Everyone sees a different version of reality. Aspects are magnified or diminished according to our backgrounds, priorities and environments. It’s true for us as individuals, and it’s also true for us as professionals that lead and manage brands on a day-to-day.

Blind spots are inevitable and also natural to a certain degree but should be solved sooner rather than later.

I’ve gathered three blind spots that, in my experience, most frequently create different levels of mayhem for brand teams:

Positioning vagueness

You find yourself focusing on meeting too many customer needs at once and being everything to everyone.

It’s exhausting you (and your resources).

It also dilutes your message and ultimately creates confusion with your customers, stalling sales.

Misalignment

Your brand is starting a conversation on a certain topic but your sales team is focusing messaging on a completely different topic.

In your opinion, sales in not following through on your communication.

Likewise, your sales team thinks the brand message won’t close the sale.

Complexity

Getting brand communications out to your audience involves a series of workflows, meetings and approval loops instead of a fluid brand process.

You’re losing resources and traction because you keep redefining what „on brand“ means to you and your team.

Don’t let a blind spot turn into a self-made obstacle.

What to do about it

Shift perspective

We may not be able to control external influences, but we can solve, simplify and align the things we can control inside our own brand and business.

Your first step can be as simple as bringing in an outside perspective.
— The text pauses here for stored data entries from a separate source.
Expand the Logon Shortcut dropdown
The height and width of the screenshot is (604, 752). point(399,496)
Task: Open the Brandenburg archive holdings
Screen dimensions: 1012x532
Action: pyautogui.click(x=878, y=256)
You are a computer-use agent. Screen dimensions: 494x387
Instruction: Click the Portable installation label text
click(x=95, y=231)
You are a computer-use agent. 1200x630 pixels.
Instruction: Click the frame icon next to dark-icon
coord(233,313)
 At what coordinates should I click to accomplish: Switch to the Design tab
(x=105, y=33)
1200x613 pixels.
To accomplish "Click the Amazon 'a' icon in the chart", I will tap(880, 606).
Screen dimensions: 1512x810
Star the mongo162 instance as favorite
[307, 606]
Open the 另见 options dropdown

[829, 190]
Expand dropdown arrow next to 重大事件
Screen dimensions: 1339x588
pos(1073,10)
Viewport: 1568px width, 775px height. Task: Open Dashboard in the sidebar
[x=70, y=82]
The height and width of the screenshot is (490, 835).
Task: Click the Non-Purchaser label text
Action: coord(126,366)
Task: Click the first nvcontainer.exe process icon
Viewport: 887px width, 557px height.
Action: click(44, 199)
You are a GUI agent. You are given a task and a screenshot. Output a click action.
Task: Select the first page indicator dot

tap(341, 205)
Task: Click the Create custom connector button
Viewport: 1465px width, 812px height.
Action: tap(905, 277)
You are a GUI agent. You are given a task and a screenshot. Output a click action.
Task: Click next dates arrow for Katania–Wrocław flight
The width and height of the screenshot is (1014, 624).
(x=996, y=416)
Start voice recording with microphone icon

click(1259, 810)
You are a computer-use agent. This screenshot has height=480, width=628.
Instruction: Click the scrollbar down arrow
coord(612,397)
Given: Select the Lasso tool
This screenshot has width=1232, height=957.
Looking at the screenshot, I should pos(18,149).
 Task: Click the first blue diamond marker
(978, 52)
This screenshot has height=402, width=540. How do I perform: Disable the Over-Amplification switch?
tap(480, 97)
Someone that can help you recognize what you’re not seeing and understand how to prevent in the future.

That can be in form of an advisor, or a brand strategist or consultant. It shouldn’t be your leader circle, team or agency partner, though. You have all very likely developed a similar perspective by being “in the arena” together.

So what’s next then? What do we do with that outside insight?

Reframe, simplify and focus

We need to put systems in place that help us prevent tunnel vision and identify blind spots before they stall us. This could mean regular perspective sessions with an external advisor or strategist, someone far enough removed to recognize a pattern, but close enough to understand how we work as an organization.

Another way can be to take advantage of internal teams. Sparring more with cross-functional departments can help us keep our eye on the horizon instead of getting lost in a detail.

Lastly, this is where the exciting work takes place: We become able to develop new ways of “doing brand”. We practice “flexing” and staying fluid, which helps us become more resilient to change. By simplifying, cross-connecting and focusing the way we work with our brand and communicate with our customers, we become more clear on what matters and what doesn’t.

After all, that’s what it’s all about:
Being ready to make the most of what lies ahead.